Народ может извлечь исторические уроки только из полноты своего опыта, сокрытие событий глубинных, трагических способно исказить, деформировать национальное, даже религиозное сознание. Литература, “историческая наука” молчали о тридцать третьем годе, а между тем вокруг него возникали целые мистические легенды. В 80-х годах посылал мне не переставая, и, видно, не одному мне, толстые конверты житель деревни из Могилевщины с машинописными отдельно сложенными листиками. В конце очередного “послания” каждый раз дата: такого-то числа, 92 года по Р. И., т. е. “по Рождеству Иванова”. О Порфирии Иванове многие слышали как об оригинальном человеке, который и сам жил, и других учил жить в единении с природой, ежедневно обливаться водой, ходить босиком по земле, по снегу и т. д. Но главное не это, а то, что Иванов Порфирий Корнеевич и сам себя считал, и после своей смерти продолжал оставаться в глазах своих поклонников “Господом Животворящим”, основателем “новой тотальной религии”, объединяющей “бывших христиан, мусульман и буддистов”. У новоявленной религии нашлись последователи — “ивановцы”, — среди них и тот, кто постоянно направлял мне письма с “посланиями” своих единоверцев. Но что меня поразило, так это следующее место: “Произошло это боговоплощение во время искусственно организованного голода 1933 года, когда умерло семь миллионов крестьян-христиан: коллективный народный вопль о помощи привел ко второму вочеловечиванию Бога. 25 апреля на Чувилкином бугре (в эпицентре голода) родился свыше Богочеловек второго пришествия — Господь Животворящий Порфирий Корнеевич Иванов”.
По поводу этого “второго боговоплощения”, как и миссионерских посланий с Могилевщины, я писал в 80-х годах: “Может быть, кому-то это смешно, а мне от этого жутко. Голод, массовое вымирание, неимоверные страдания народа, о чем у нас молчали полвека (как будто ничего этого не было) остались в недрах народной памяти и вот в данном случае обратились в болезненно-фантастическое “боговоплощение”. В самом эпицентре голода. В этом видится какое-то мистическое примирение с тем, с чем нельзя, собственно, примириться исторически. Не могли пройти бесследно те ужасы, именно из этих необъятных народных страданий и исторгается идея нравственного абсолюта. Так отозвался голод 1933 года в этой духовной фантасмагории. Вряд ли что-нибудь подобное было в истории возникновения религиозных идей; это наше, увы, “русское чудо”, новая социальная утопия, от которой мы никак не можем освободиться”.
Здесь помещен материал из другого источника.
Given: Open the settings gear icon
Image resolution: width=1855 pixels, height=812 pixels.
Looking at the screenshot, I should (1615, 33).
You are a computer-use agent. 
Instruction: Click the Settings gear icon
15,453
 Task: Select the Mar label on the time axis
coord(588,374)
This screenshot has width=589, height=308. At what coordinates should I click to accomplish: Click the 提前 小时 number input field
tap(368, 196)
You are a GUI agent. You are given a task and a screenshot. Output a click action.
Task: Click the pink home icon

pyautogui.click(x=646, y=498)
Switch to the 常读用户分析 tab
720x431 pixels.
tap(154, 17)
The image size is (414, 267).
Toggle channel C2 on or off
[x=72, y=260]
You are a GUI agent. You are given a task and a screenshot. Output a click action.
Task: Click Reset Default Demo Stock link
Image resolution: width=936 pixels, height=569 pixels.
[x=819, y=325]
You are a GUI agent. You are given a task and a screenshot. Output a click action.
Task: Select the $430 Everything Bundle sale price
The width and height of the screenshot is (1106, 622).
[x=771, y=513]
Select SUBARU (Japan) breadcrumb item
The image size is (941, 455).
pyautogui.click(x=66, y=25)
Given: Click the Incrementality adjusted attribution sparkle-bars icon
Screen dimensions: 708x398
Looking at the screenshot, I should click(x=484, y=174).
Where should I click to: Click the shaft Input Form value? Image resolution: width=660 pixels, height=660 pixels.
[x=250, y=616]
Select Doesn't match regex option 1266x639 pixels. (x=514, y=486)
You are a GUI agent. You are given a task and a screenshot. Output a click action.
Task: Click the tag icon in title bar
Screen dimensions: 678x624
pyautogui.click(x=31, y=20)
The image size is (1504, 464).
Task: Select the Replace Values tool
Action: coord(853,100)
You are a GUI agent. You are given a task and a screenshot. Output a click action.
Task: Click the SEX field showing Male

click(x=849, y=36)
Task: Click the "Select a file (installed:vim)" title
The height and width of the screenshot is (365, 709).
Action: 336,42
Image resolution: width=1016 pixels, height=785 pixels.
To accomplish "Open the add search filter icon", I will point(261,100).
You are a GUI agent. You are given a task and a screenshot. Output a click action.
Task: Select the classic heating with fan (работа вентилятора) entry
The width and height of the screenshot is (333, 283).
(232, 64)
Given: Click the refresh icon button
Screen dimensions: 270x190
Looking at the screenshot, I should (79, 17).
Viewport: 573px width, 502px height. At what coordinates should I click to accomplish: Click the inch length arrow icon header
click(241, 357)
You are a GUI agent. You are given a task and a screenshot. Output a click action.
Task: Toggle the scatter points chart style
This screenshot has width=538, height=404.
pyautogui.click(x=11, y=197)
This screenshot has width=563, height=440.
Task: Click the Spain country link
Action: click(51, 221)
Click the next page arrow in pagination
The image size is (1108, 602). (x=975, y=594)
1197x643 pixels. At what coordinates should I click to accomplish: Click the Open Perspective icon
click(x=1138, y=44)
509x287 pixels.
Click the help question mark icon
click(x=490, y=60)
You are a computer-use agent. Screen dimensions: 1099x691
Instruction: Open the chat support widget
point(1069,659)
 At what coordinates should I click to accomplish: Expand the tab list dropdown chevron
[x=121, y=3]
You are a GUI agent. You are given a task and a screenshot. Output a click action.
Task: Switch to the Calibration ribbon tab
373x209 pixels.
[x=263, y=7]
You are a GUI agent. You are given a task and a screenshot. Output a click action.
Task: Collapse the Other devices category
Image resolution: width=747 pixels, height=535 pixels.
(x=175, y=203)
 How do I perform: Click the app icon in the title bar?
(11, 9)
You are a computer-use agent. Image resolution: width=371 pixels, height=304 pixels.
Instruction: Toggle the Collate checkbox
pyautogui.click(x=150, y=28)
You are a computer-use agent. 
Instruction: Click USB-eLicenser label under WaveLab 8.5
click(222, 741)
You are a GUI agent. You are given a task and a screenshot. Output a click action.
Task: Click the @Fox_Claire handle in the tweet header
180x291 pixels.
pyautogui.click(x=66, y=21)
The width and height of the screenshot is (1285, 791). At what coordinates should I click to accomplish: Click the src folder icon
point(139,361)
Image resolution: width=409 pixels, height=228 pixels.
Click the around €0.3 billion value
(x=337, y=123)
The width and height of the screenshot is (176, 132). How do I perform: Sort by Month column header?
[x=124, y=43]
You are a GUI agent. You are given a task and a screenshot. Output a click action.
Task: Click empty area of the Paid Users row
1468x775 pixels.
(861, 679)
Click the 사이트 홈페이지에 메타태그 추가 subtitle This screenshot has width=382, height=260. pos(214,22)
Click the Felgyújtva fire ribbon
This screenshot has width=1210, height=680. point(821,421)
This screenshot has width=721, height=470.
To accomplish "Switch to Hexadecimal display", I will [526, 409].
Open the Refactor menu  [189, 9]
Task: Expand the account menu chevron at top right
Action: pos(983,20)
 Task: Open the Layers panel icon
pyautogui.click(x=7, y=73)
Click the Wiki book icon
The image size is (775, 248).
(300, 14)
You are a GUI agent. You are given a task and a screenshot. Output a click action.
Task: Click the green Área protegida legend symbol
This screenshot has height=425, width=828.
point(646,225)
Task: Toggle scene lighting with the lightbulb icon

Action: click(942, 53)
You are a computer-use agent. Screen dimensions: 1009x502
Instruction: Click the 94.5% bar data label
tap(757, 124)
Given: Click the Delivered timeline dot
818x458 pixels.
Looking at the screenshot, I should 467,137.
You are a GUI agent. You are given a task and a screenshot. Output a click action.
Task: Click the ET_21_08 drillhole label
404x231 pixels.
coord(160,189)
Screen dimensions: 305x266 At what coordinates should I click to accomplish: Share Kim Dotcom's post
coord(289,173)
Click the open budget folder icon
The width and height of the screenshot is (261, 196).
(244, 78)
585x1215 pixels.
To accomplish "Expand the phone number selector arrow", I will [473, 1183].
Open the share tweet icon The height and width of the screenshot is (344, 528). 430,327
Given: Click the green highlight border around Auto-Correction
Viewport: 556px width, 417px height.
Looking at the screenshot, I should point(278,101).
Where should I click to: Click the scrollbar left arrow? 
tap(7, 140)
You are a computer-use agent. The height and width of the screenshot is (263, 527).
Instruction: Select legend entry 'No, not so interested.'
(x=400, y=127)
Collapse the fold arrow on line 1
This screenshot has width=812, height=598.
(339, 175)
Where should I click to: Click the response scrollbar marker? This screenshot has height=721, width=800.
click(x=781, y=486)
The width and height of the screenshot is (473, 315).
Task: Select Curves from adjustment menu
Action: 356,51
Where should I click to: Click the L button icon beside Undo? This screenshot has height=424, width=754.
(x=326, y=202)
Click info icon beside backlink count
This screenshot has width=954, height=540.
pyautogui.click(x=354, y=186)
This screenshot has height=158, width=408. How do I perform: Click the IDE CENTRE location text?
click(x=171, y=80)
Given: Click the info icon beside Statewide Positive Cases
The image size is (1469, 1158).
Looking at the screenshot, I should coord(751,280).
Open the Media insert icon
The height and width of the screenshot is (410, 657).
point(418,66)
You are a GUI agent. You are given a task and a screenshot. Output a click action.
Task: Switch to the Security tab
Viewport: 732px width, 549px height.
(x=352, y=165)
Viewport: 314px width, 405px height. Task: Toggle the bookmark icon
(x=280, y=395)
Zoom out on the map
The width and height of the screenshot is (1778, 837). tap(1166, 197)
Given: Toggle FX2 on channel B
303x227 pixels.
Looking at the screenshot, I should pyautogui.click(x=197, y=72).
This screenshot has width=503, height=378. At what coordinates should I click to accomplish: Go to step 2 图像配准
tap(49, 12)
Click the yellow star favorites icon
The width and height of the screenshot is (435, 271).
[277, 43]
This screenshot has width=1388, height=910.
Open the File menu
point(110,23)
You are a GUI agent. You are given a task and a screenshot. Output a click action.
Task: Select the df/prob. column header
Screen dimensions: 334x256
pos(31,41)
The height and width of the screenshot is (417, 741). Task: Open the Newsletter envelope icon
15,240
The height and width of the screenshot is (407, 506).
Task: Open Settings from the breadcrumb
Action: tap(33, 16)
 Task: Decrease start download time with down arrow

Приступил я к статье о “Драчунах” с решимостью прямо, без обиняков говорить, в какой мере исторический опыт народа отразился в современной литературе. Как бы ни льстила себе литература, но она на торжищах жизни всего лишь голос, так сказать, совещательный, не решающий. Литература может не решать, а ставить проблему, предупреждать, предсказывать — и к этому может прислушиваться власть или быть глухой. Нынешняя “демократическая” власть наплевала на всякую литературу, как и на все другое, что не отзывается шелестом долларовых бумажек. Тогда литературу не оставляли без внимания, но вряд ли сильно прислушивались к ней. Для того, чтобы к ней прислушивались, литература должна прежде всего уважать себя, должна обрести сознание собственного достоинства, как та нравственная сила, которая нужна людям, обществу, народу, государству. До этого сознания мало кто поднимался. Тон задавала “секретарская литература”, книги многочисленных секретарей — Союза писателей (СССР, РСФСР, Московской писательской организации и т. д.) Помимо особых квартир, помимо дач “полагались” им, как правило, издания их собраний сочинений, Государственные и прочие премии, повышенные гонорары и проч. И не мудрено, что при таком положении дел эти “классики” держали курс не на государство, а на “высокое начальство”.
Помню, во время описанной мной встречи членов редколлегии журнала “Молодая гвардия” с секретарем ЦК КПСС П. Н. Демичевым я обратил внимание: весь угол его большого кабинета, как поленницей дров, был завален книгами. Оказывается, это были дарственные книги писателей партийному идеологу. Любопытно было бы собрать эти дарственные надписи воедино: вот был бы портрет верноподданнической литературы. Туда, на Старую площадь, где размещался ЦК партии, где засели яковлевы-беляевы, — туда и вострила свой взгляд ловкая часть братьев-писателей в расчетах угоднических и потребительских.